First listed 2026-04-03 | Last updated 2026-04-03

Abstract

It has been suggested that "Little Red Dots" (LRDs) might be accreting black holes enshrouded by dense gas in a nearly closed geometry, which completely covers the central black hole, leading to an atmosphere-like structure known as the "black-hole star" ($\rm BH^\star$). We test this scenario by analysing new JWST spectroscopy in the far ultraviolet (FUV, rest-frame) of the prototypical LRD Abell2744-QSO1, at $z=7.04$. We found the presence of broad Ly$α$ emission with an FWHM of $\sim 1000$ km/s, and detections of OI, CIV, and/or FeII emission lines. The NIRCam imaging and NIRSpec slit images indicate that the low-velocity component ($v\lesssim 200$ km/s) of Ly$α$ is likely spatially extended, but the high-velocity component ($v\gtrsim 200$ km/s) of Ly$α$ remains unresolved.

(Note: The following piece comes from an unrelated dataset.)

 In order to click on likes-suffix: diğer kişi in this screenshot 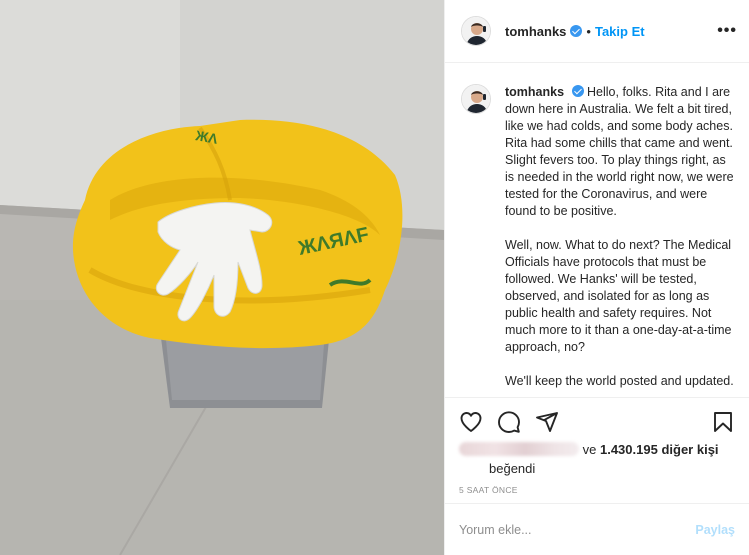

Based on the multi-component kinematics and flux of Ly$α$ relative to Balmer lines, we conclude that the observed line profile is unlikely to be broadened by subsequent resonant scattering through the interstellar medium. This suggests that the high-velocity component of Ly$α$ originates in the broad-line region, although resonant scattering in the dense gas likely makes Ly$α$ broader than H$α$ as observed. The nebular features of this LRD indicate that there is at least one relatively optically thin direction where Ly$α$ can escape from the broad-line region (BLR). We also found indications that photons from the BLR are powering fluorescence of FeII and OI on a larger physical scale. The FUV features thus challenge the fully-covered geometry interpretation and suggest that there are "holes" in the $\rm BH^\star$, or the absorbing medium is simply clumpy.

Short digest

This paper examines far-ultraviolet AGN signatures in a black-hole-dominated little red dot at z = 7.04. The main result is that the FUV spectrum carries line and continuum evidence favoring an accretion-powered source despite the unusual broadband appearance of the system. The paper matters because FUV diagnostics probe a different physical window than the rest-optical LRD features that dominate current discussions.